Extend the article below on photographer Tim Laman's bird pictures, picking up directly after its final sentence.

■ Reading text
———

“I’m willing, more than most people, to go through some discomfort.”
That’s how American conservation photographer Tim Laman ended up with water rising over his knees in a marshy river delta at midnight, his camera gear floating by his side. “I got myself into a situation,” he admits.
Laman was in Venezuela’s Orinoco Basin searching for scarlet ibises, bright orange-red birds that roost among the tangle of mangrove roots and sticky mudflats at dusk. He wanted to photograph the birds in the evening and morning light — which meant spending the night on a fixed plywood raft in the middle of the river. But the tide charts he was using were incomplete and, as the sun set, the water came up over the raft.
“I spent the whole night standing on the platform, waiting for the tide to go back down, which it finally did by morning,” says Laman. “The sun came up and I got my camera back out and got more pictures of the birds.”
“I think it was worth it, overall,” he jokes. This misadventure was the worst, he says, although after spending three decades photographing birds, he’s put himself in many precarious positions in pursuit of the perfect image.
Laman’s dynamic photos give an insight into how birds live and move — such as this rhinoceros hornbill carrying a mouse to its nest in Thailand. Credit: Courtesy Tim Laman
“When you freeze the moment of a bird in flight, taking off, or in a (mating) display, you capture a moment in time,” says Laman, who hopes his work will inspire people to take care of birds, and their habitats.
“They’re one of the most charismatic and readily-observed types of wildlife, that people can see whether in the city or the country,” he says, adding: “Getting people to appreciate and pay attention more is one of my goals.”
544 days and 40,000 photos
Laman visited New Guinea five times for the article, presenting photos of around 15 species for the feature spread. But he wanted to do more, and made it his mission to photograph all 39 species known to science at the time (since then that number has increased to 45).
This enormous endeavor gets a whole chapter in the book, revealing the birds’ dramatic and colorful mating displays.

———

■ Record excerpts
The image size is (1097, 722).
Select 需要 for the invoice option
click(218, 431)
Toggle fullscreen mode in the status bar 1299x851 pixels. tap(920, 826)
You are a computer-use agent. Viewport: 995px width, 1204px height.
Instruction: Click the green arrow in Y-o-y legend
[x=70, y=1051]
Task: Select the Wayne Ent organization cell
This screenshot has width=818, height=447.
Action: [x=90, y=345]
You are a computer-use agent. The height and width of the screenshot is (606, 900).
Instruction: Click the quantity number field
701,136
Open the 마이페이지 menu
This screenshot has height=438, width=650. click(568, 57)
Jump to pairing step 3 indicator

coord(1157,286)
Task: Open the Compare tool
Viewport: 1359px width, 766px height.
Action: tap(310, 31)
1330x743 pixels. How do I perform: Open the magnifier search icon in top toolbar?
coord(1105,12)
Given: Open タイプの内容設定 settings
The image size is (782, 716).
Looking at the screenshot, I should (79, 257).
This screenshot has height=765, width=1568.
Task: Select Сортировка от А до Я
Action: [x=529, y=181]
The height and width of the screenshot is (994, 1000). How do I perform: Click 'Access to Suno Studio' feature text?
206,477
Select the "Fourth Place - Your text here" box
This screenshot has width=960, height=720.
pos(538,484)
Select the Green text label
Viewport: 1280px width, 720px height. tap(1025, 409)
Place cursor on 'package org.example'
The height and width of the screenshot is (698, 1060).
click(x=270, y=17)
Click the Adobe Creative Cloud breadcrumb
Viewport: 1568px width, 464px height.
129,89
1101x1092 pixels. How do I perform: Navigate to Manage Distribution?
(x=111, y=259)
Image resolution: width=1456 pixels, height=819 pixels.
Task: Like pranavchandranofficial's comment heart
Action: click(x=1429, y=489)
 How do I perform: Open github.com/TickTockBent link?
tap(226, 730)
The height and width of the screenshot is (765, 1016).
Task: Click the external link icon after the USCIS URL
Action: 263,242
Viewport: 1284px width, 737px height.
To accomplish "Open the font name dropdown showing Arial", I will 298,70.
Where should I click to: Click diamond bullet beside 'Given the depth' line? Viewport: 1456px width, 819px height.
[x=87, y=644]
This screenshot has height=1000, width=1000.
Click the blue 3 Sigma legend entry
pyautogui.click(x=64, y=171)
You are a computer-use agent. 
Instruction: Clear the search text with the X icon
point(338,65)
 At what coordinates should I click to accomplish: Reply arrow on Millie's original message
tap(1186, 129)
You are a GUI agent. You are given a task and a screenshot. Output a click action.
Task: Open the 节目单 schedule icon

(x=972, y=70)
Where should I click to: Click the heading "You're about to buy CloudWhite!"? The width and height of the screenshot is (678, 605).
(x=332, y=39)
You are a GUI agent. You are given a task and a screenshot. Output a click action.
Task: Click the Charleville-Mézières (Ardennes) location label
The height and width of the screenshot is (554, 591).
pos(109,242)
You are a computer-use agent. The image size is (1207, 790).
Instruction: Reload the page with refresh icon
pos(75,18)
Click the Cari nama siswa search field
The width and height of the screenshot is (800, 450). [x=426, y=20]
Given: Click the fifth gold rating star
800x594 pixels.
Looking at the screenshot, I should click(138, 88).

———

■ Result for this task
This rare blue bird-of-paradise is foraging on its favorite tree in the Tari Valley in Papua New Guinea. Credit: Courtesy Tim Laman
“Once you find their display site during the breeding season, they usually come every morning,” he says, adding that he would spend up to eight hours a day in a “blind,” the camouflaged shelter that scientists and photographers use to observe wildlife up close, waiting for the birds.
In one instance, Laman’s work provided corroboration for a DNA study which identified a distinct species of bird-of-paradise. “Once we recorded its behavior and revealed the shape of the plumes of the displaying male, it was really clear,” says Laman.
A flagship species for the forest
Laman is a founding member of the International League of Conservation Photographers, and his work has played a critical role in conservation.
His image of a greater bird-of-paradise at sunset became the face of a successful conservation campaign in New Guinea, that prevented a huge swathe of rainforest from being turned into a sugarcane plantation.
Laman’s photo of this greater bird-of-paradise in Indonesian New Guinea became the face of a conservation campaign to save the rainforest. Credit: Courtesy Tim Laman
However, plans for industrial logging, mining operations, palm oil plantations and major infrastructure projects are threatening the integrity of these forests.
Laman hopes the birds-of-paradise can be a flagship species for New Guinea, and “bring people’s attention to this important forest that we should try to protect.”
He’s also eager to show people that beautiful wildlife doesn’t just exist in far-flung places: “Bird Planet” highlights the splendor of birds in his own backyard in Lexington, Massachusetts, such as blue jays and pileated woodpeckers. Laman hopes that readers will connect the photos in his book with the wildlife they see every day, and take action to protect pockets of nature wherever they exist.
“Birds are everywhere, from Antarctica to the Arctic to the tropics,” says Laman. “If we can protect habitats for birds, then it’s a great way to protect habitats for everything else.”